DOMANI ALLA SORBONNNE DI PARIGI SARA’ PRESENTATO IL LAVORO DI GIAN LUCA POTESTA’

UN’INIZIATIVA DELLA SOCIéTEe’ DANTESQUE DE FRANCE

di Giuseppe Riccardo Succurro

A Parigi, nella Bibliothèque interuniversitaire de la Sorbonne, venerdì 13 dicembre 2024 alle ore 15:00, avrà luogo un interessante evento culturale organizzato dalla Société Dantesque de France. Verrà presentata l’edizione francese della pubblicazione di Gian Luca Potestà, “Dante en conclave, La lettre aux cardinaux “. Mentre inizia a Carpentras (primavera 1314) il conclave per scegliere il successore di Clemente V, Dante scrive ai cardinali italiani. Come un nuovo Geremia, lamenta l’avvenuto abbandono di Roma e li implora di trovare un’intesa contro i guasconi e lottare per un papa che chiuda la fase avignonese. L’appello prende forza dall’invettiva contro il defunto Matteo Rosso Orsini e il cugino Napoleone. L’antica inimicizia e le irriducibili divergenze fra i potenti cardinali romani avevano bloccato a lungo il conclave precedente, da cui era uscito infine eletto, a sorpresa, l’arcivescovo di Bordeaux (1305).
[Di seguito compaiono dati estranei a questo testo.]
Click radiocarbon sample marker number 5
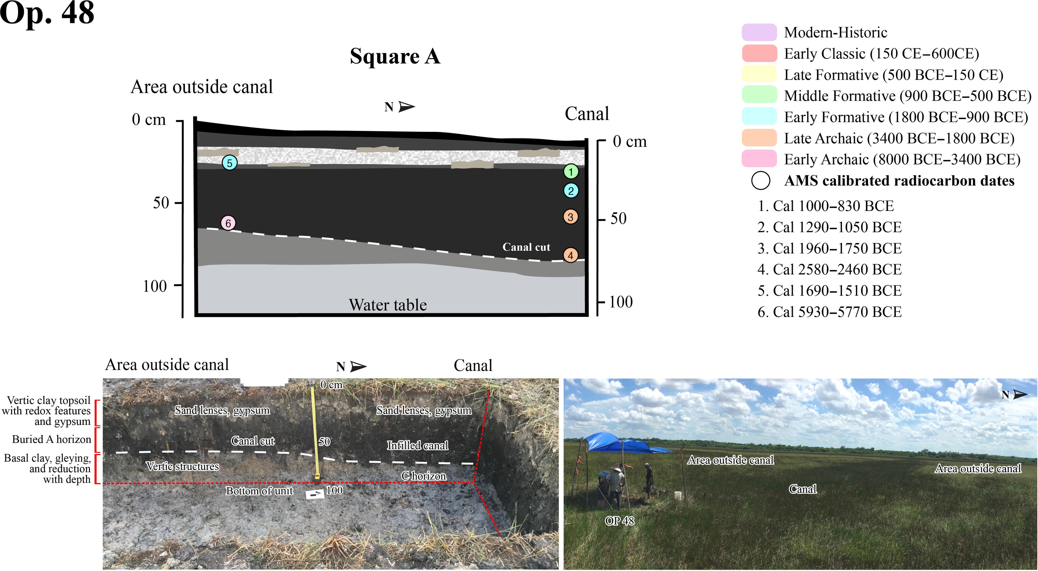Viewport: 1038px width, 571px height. pyautogui.click(x=230, y=163)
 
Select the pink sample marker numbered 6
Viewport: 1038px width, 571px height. pyautogui.click(x=228, y=223)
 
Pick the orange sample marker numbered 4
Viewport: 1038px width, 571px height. pyautogui.click(x=571, y=255)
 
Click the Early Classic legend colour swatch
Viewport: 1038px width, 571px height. pyautogui.click(x=759, y=53)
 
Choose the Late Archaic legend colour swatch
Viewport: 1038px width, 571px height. pyautogui.click(x=759, y=138)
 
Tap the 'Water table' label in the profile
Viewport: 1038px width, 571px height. pyautogui.click(x=388, y=305)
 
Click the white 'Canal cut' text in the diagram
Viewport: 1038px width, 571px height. pyautogui.click(x=526, y=247)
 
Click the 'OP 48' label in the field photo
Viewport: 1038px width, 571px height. pyautogui.click(x=619, y=521)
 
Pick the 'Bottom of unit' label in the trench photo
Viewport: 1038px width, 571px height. pyautogui.click(x=259, y=491)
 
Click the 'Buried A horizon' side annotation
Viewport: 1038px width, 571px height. pyautogui.click(x=52, y=439)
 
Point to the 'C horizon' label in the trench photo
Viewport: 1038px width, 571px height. pyautogui.click(x=423, y=476)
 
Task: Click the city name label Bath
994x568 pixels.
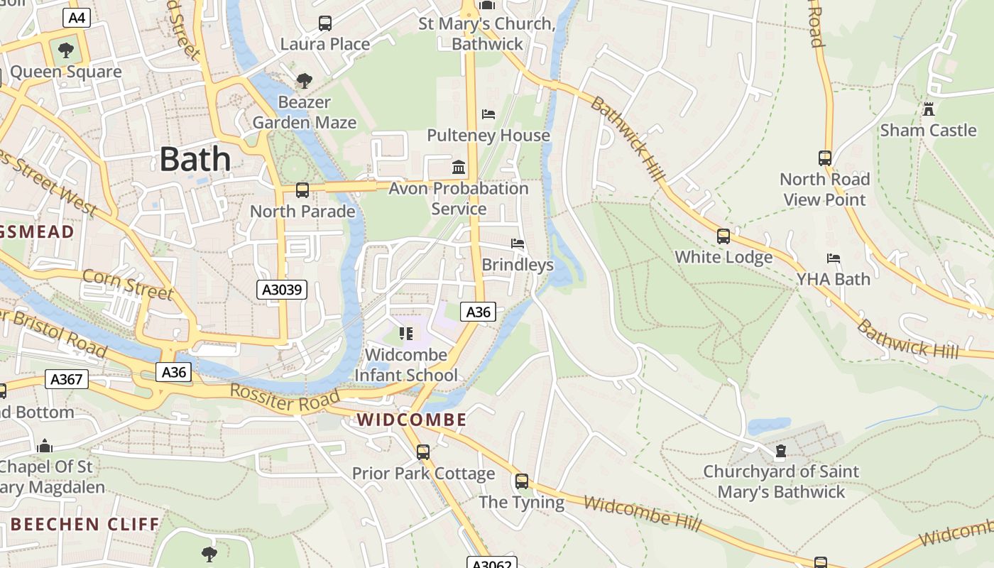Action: tap(195, 159)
Dante li rimprovera in quanto principali responsabili di quella scelta dannosa, frutto di calcoli infondati, puntigli ottusi, accordi sacrileghi, da lui rievocati in scatti rapidi e allusivi. Il testo della Lettera, conservato in un solo manoscritto allestito dal giovane Boccaccio, è ricco di acrobazie sintattiche ed espressioni oscure. Creduto pieno di errori di copiatura, è stato sottoposto dai critici a correzioni spesso disinvolte e arbitrarie. Questo libro ritorna al testo tramandato e ne dà una nuova edizione il più possibile aderente ad esso. Decifrando integralmente per la prima volta riferimenti a personaggi, vicende e scritti dell’epoca, recupera una fonte importante per la storia della Chiesa romana dall’abdicazione di Celestino V al primo decennio avignonese. Conoscitore disincantato di conflitti di poteri e dinamiche di corruzione nelle gerarchie, Dante incarna una figura nuova di intellettuale, di laico che nella Chiesa rivendica la parola in virtù della sua fede e conoscenza dei fatti. Qui il poeta e letterato si presenta come profeta, fiero di proclamare da solo e dal basso ciò che tutti sanno, ma nessuno ha il coraggio di dire. Il testo non è un’esercitazione letteraria né una lettera aperta, ma un drammatico richiamo a non rassegnarsi e ad agire al più presto. Ricevuta e letta dai cardinali italiani, la Lettera offrì a Napoleone Orsini una traccia per la sua richiesta di aiuto rivolta poco dopo a Filippo il Bello: ultimo, vano tentativo di rovesciare l’esito di una prova ormai impari.